# Welfare fraud - does it go to court



## johnd (16 Oct 2009)

I am writing on behalf of someone claiming social welfare for some years. At the start of their claim they were entirely honest about their means but in the last two years they came into some money and did not declare it to SW. They now want to come clean but are terrified about being done for welfare fraud and brought to court. What is the route SW usually takes in these circumstances. Will their claim be dismissed completely or will they be required to pay back the amount overpaid or is court likely. 

Practical advise please - they have had enough lectures

Many thanks


----------



## annet (17 Oct 2009)

Hi Johnd

I'd say the DSFA will investigate the claim - future claim - and if found that the person was overpaid or not entitled they could end up repaying that money.  

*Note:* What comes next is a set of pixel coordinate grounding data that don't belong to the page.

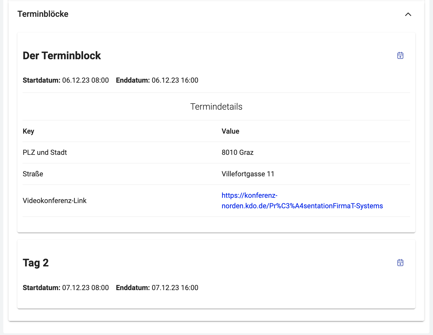Image resolution: width=433 pixels, height=335 pixels.
Task: Click the Key column header
Action: (x=28, y=131)
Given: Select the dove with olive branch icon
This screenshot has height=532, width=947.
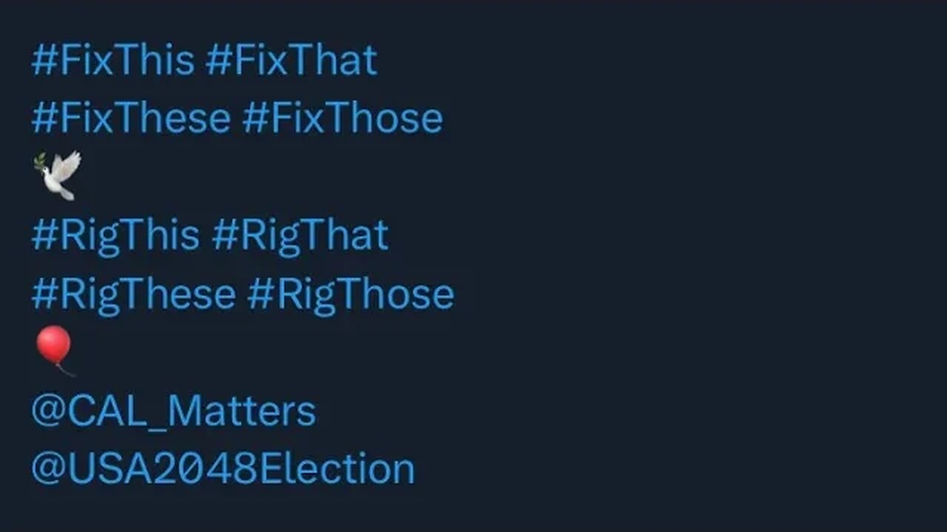Looking at the screenshot, I should point(58,175).
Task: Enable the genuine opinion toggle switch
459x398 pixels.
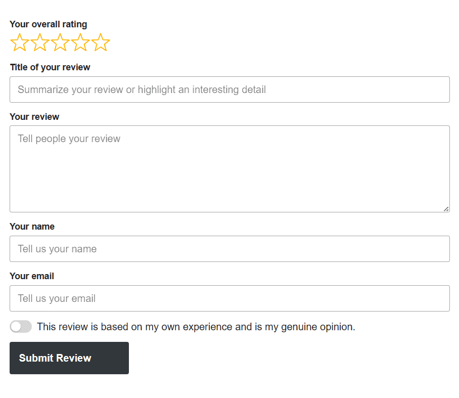Action: pos(20,326)
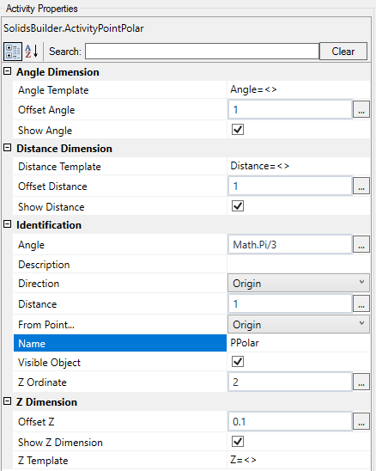
Task: Collapse the Identification section
Action: [x=8, y=224]
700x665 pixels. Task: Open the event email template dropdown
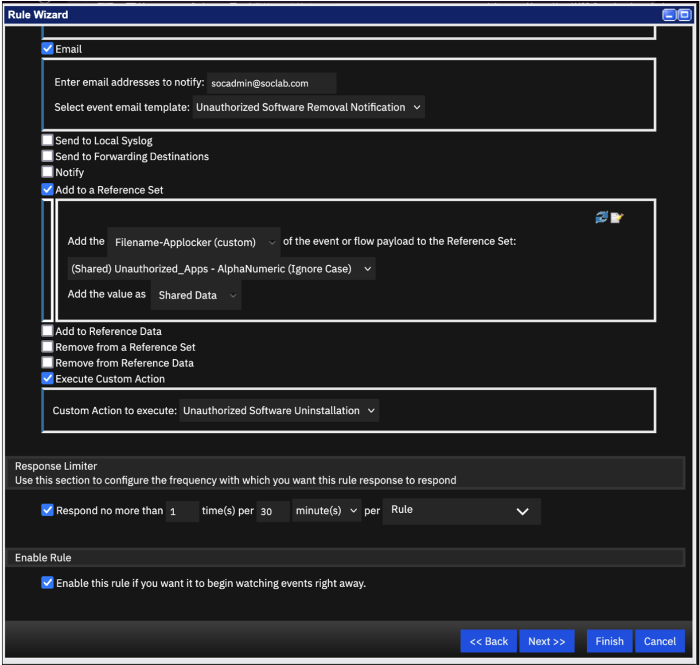point(308,107)
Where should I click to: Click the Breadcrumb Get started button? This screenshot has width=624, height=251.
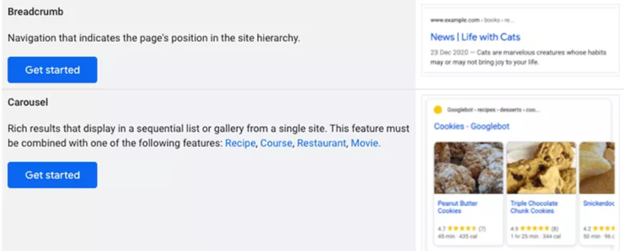coord(52,70)
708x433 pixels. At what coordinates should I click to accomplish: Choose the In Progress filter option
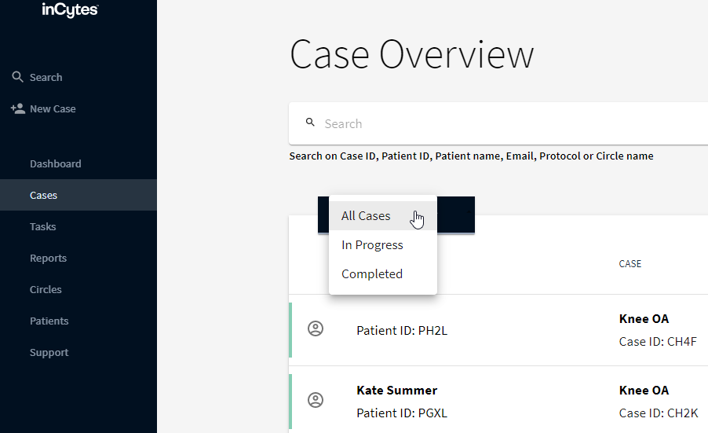383,244
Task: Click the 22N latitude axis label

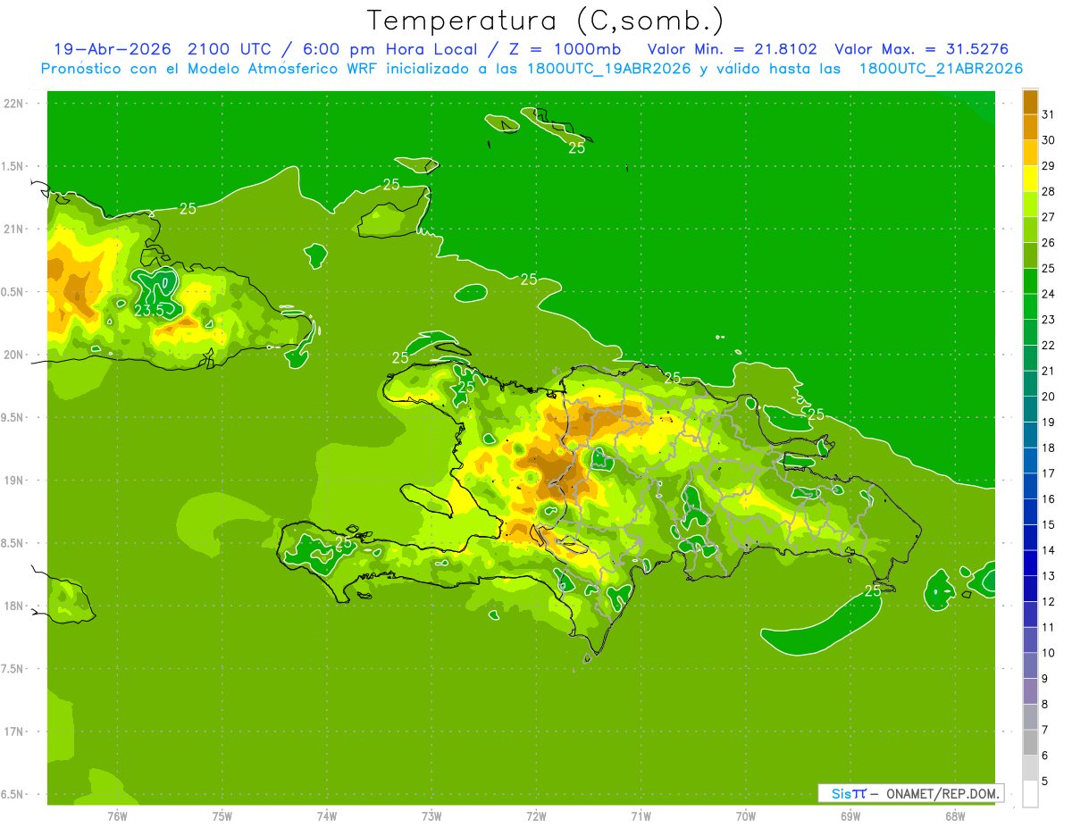Action: pyautogui.click(x=13, y=104)
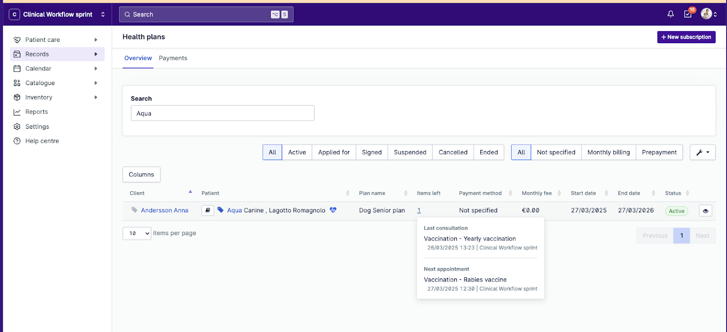Viewport: 727px width, 332px height.
Task: Click the New subscription button
Action: (686, 37)
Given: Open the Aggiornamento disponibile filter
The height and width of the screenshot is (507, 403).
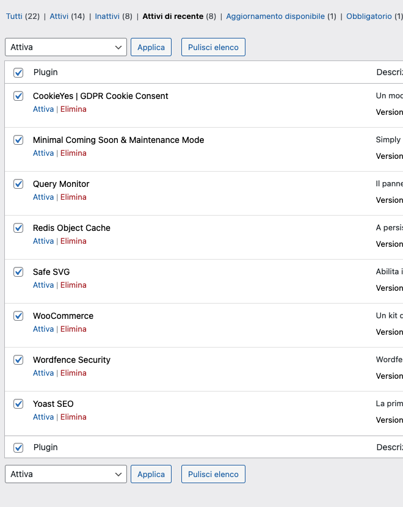Looking at the screenshot, I should [275, 16].
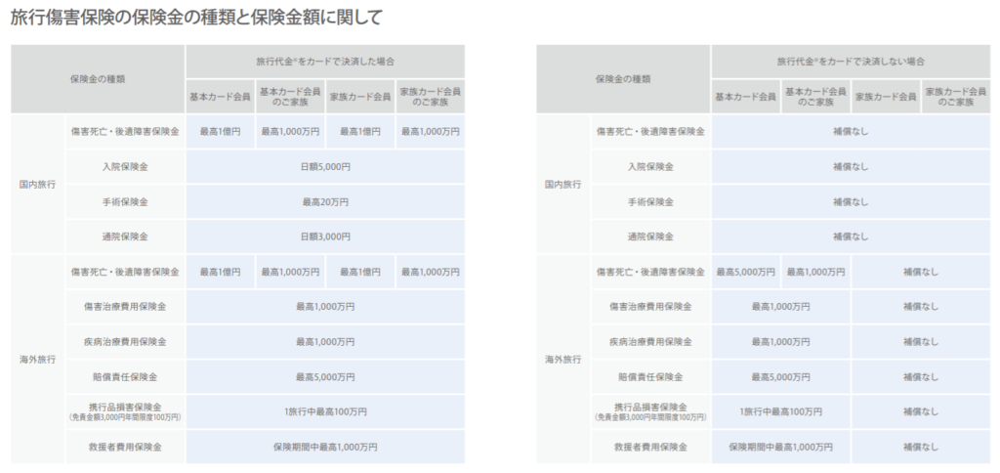Image resolution: width=1000 pixels, height=473 pixels.
Task: Click 通院保険金 label in the card-paid table
Action: pos(125,237)
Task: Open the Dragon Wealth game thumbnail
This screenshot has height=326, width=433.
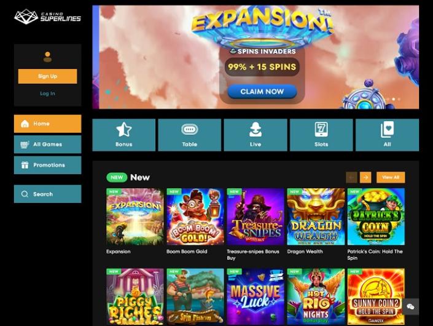Action: click(316, 217)
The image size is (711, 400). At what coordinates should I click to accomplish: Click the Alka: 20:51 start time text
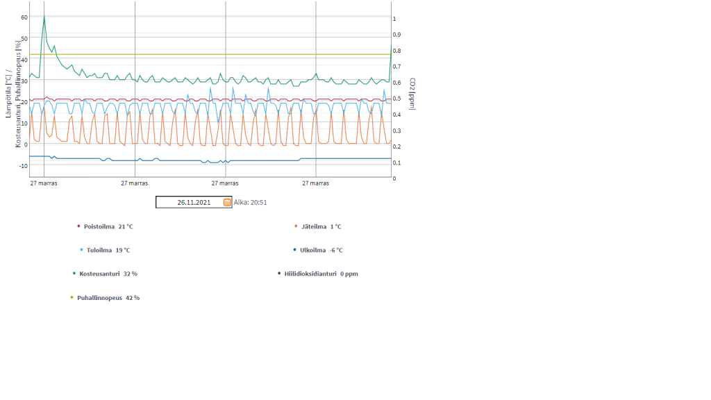pyautogui.click(x=251, y=203)
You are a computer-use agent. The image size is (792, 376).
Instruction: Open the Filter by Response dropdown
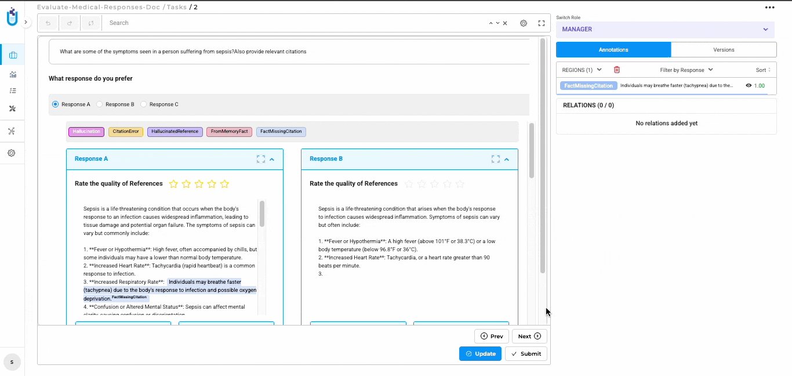(686, 70)
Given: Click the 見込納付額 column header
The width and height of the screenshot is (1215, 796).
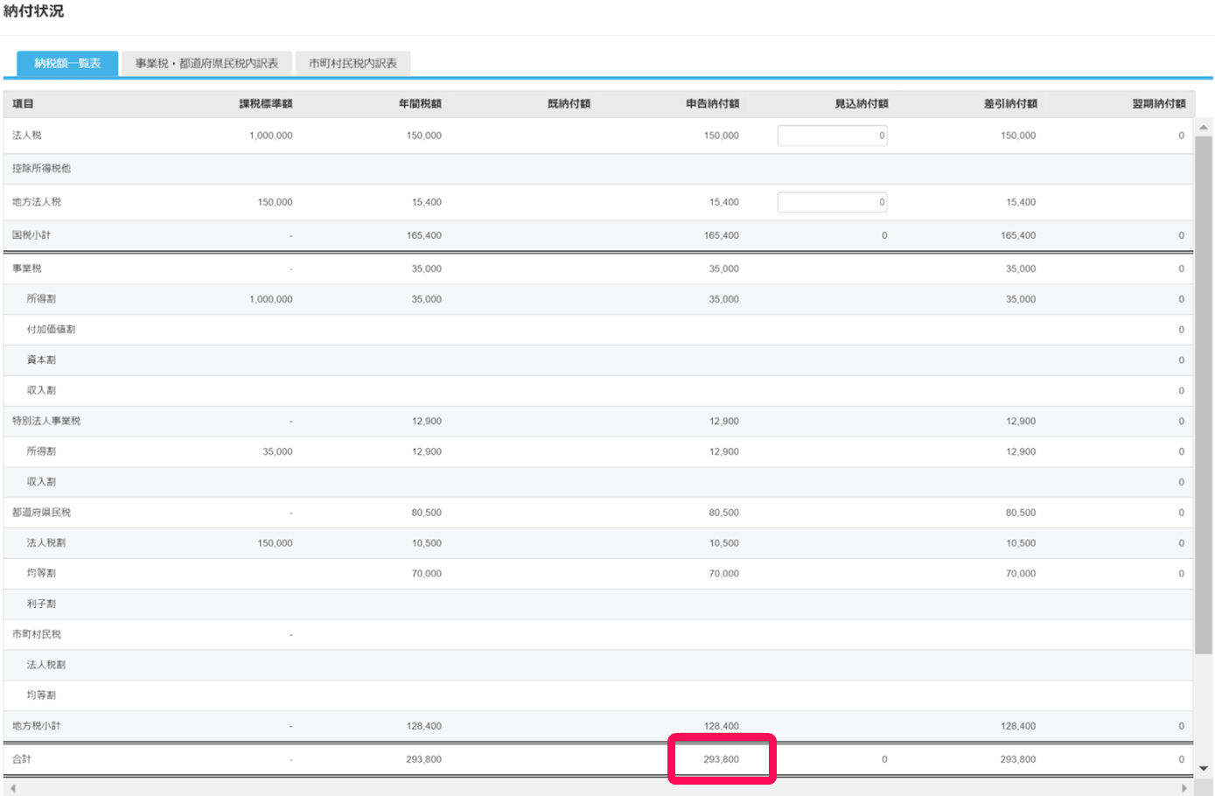Looking at the screenshot, I should point(861,104).
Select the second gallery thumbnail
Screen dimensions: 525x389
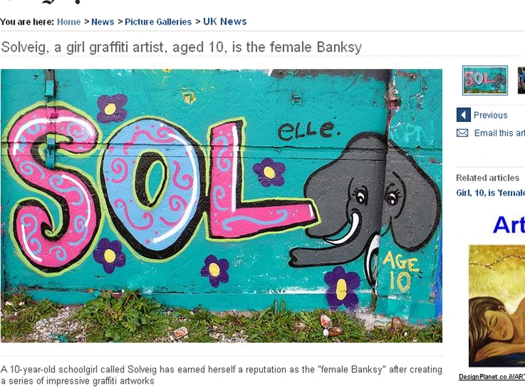(521, 80)
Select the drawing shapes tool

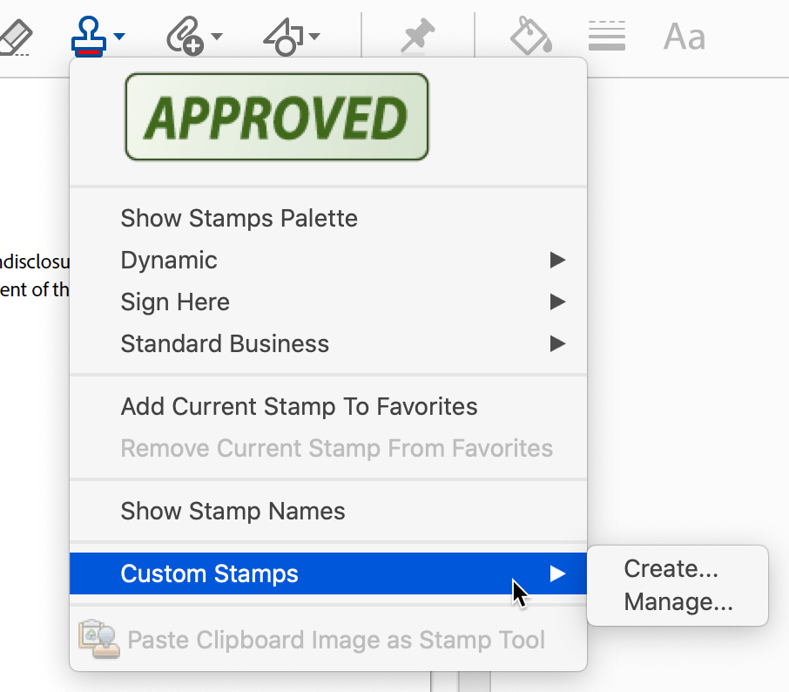[283, 35]
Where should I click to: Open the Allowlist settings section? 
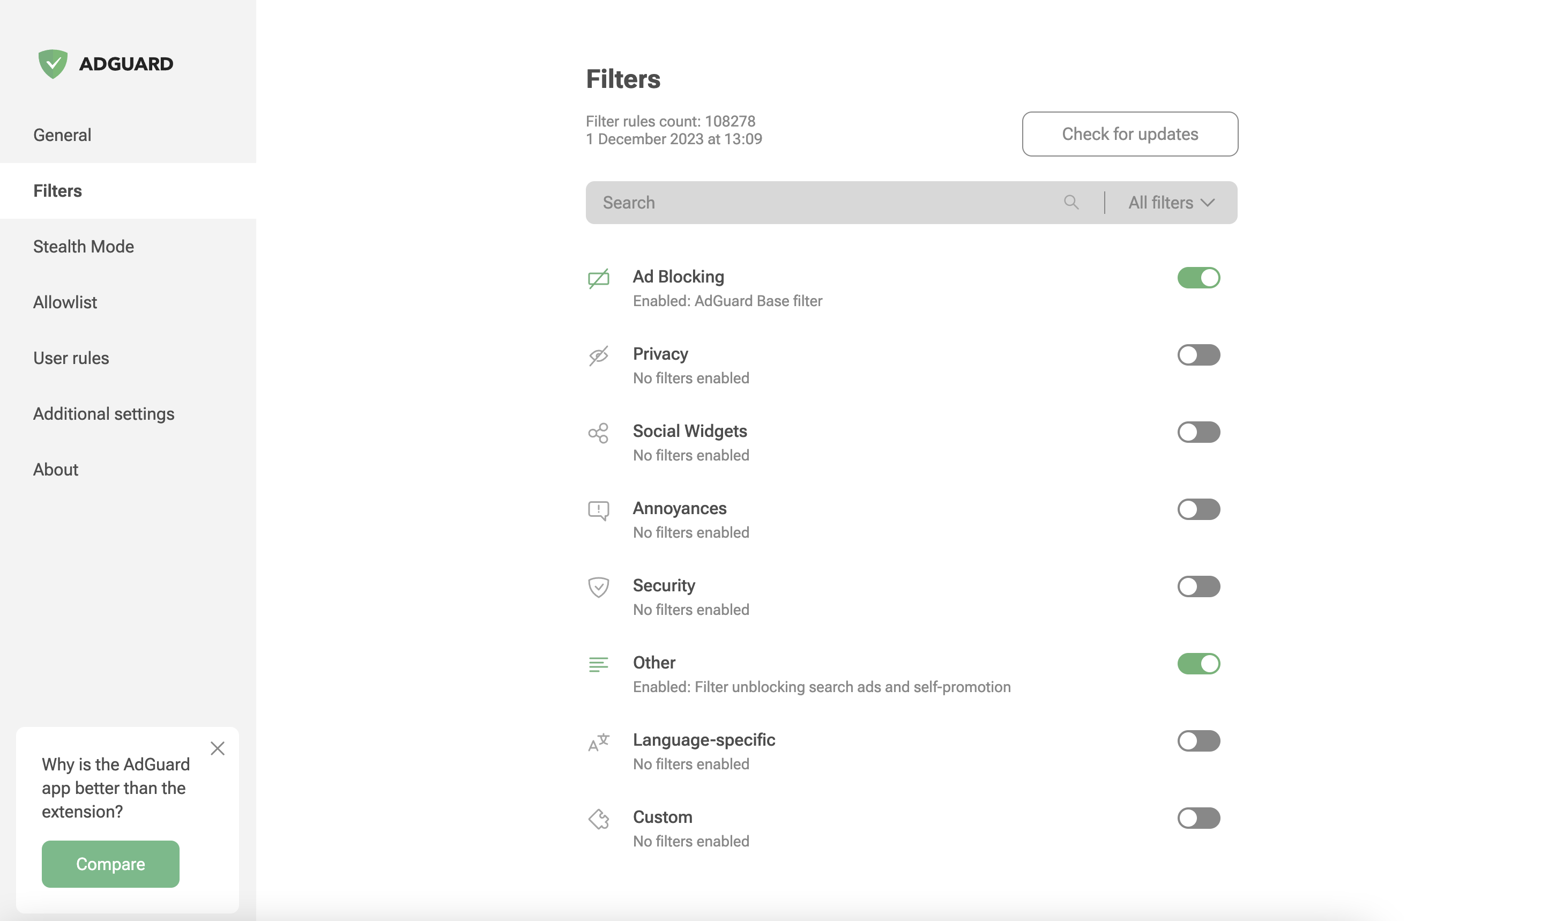(x=65, y=301)
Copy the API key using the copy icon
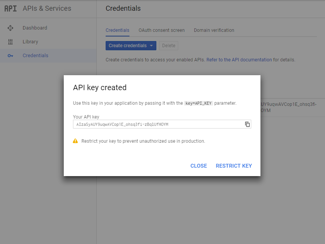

I would tell your friend - to go to free legal advice centres or citizens information.  They generally have information and advice evenings where solicitors give their time to advice on social welfare.... and other issues as well.  Give the "fraud" ramifications that could possibly arise - it would be best to get legal opinion so you know all possible consequences and especially what's the best way to handle declaring the settlement to the DSFA.  That would be my advice - other's may disagree.


----------



## monascribe18 (17 Oct 2009)

it would be madness to declare this or come clean,look at whats going on in government of the country its full of sharp practice,did they come clean?/i think not


----------



## Carey (17 Oct 2009)

I would advise them not to approach the DSFA without a solicitor in attendance.


----------



## gipimann (17 Oct 2009)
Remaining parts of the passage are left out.